La technologie ne suffit jamais

En cherchant notre bonheur dans la dernière prouesse technologique de l’homme, nous partons du postulat (conscient ou non) que Dieu ne suffit pas. Le dernier outil à la mode promet de nous donner ce qui manque à notre identité. Dieu, lui, sait que cette promesse ne sera pas tenue. Nous sommes des âmes éternelles qui ne peuvent être satisfaites par les ambitions de l’homme. Dieu le sait ; il a subverti les fausses promesses de l’évangile de la technologie dès le commencement. Vous pouvez remplir votre cœur à ras bord de technologies humaines pour remplacer Dieu – elles ne suffiront jamais. Vous pouvez partir en quête du prochain outil, de la prochaine puissance innovatrice, de la nouvelle amélioration, de la prochaine frontière de l’exploration spatiale ; si votre but est de trouver la satisfaction de votre cœur, votre quête reviendra à combler des trous avec de la pâte à modeler.

Oui, les technologies sont fabuleuses. La puce informatique change tout. La puissance des appareils photo numériques est fascinante. Le téléphone intelligent est formidable. L’Internet qui rassemble des chrétiens à travers le monde est remarquable. L’exploration spatiale qui élargit notre connaissance de l’univers est époustouflante. Les avancées médicales telles que le vaccin contre la polio ou les traitements contre le cancer, la démence et les anomalies génétiques, s’ils venaient à voir le jour, seraient sensationnels, et c’est à Dieu que reviendrait toute la gloire pour avoir créé des esprits capables de solutionner ces problèmes. Pour le chrétien, toutefois, il s’agit toujours d’une question de confiance. Le même goudron peut servir à solidifier notre confiance en Dieu ou à construire des tours d’incrédulité.

Qui fera preuve de sagesse, à l’ère de la technologie ? Ce ne sera ni le chrétien qui ignore les possibilités matérielles ni le technologiste qui rejette les merveilles spirituelles. La sagesse commence par la crainte et s’exprime par la gratitude.
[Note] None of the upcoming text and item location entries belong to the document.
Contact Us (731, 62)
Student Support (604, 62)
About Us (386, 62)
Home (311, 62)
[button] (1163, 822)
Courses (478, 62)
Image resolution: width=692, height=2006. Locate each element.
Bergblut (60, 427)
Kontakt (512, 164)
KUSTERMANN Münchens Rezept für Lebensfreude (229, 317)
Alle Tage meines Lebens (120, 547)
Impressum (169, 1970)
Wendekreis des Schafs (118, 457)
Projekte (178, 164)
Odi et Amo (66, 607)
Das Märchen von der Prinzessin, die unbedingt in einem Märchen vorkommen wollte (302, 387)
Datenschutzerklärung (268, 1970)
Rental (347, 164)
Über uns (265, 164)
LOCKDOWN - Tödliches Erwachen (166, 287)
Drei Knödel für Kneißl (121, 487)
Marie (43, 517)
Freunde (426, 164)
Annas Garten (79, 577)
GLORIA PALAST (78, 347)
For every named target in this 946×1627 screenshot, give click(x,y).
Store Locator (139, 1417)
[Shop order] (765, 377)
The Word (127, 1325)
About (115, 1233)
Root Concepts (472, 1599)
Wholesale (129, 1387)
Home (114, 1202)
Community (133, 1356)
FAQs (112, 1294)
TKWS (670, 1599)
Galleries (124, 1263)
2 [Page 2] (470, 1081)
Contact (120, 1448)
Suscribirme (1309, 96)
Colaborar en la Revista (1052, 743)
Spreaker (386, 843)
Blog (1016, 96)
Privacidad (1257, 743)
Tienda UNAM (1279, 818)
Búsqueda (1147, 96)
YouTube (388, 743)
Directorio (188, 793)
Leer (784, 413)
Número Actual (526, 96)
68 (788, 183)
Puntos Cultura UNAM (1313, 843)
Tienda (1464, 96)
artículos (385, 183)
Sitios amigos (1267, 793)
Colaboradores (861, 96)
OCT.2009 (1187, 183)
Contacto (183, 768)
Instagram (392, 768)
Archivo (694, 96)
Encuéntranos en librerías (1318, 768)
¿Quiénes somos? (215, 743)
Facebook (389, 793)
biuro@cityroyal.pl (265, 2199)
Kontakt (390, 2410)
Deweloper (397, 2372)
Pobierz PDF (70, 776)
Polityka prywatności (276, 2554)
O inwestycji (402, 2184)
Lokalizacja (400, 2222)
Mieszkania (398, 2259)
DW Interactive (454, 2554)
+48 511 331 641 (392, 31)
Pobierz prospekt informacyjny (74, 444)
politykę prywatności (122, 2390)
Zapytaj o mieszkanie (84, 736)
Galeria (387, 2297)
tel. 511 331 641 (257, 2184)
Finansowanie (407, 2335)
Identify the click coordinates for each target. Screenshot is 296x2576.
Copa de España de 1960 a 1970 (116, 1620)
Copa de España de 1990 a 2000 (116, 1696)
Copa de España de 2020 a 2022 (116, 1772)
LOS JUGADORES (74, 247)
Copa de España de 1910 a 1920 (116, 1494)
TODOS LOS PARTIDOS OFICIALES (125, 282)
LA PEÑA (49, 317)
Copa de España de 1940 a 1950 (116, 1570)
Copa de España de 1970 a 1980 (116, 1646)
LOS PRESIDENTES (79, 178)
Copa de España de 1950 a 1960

Est-ce que je peux, en toute bonne conscience, remercier Dieu pour telle ou telle innovation ? Sur ce sujet, l’éthique de ce qui est permissible ou, au contraire, interdit s’ancre dans la gratitude. « Car tout ce que Dieu a créé est bon, et rien ne doit être rejeté, pourvu qu’on le prenne avec actions de grâces, parce que tout est sanctifié par la parole de Dieu et par la prière » (1 Ti 4.4,5). C’est vrai des grillades, du mariage, des téléphones intelligents et des progrès médicaux. Si nous pouvons sincèrement remercier Dieu pour ces choses, alors nous pouvons les adopter. Une gratitude centrée sur Dieu nous donne la foi nécessaire pour comprendre que seul Christ peut remplir les trous de notre âme. À l’ère de l’intelligence artificielle, des robots autonomes et des avancées anti-âge, Christ est la clé de notre épanouissement. La joie en Christ nous apprend à être reconnaissants pour les innovations dont nous avons besoin, et satisfaits sans celles dont nous n’avons pas besoin.


[1] Carl Sagan, Pale Blue Dot, p. 329.

[2] Kevin Kelly, The Inevitable: Understanding the 12 Technological Forces That Will Shape Our Future [L’inévitable : comprendre les 12 forces technologiques qui façonneront notre avenir], trad. libre, New York, N. Y., Penguin, 2017, p. 11-12.

[3] Herman Bavinck, Wonderful Works of God, p. 4.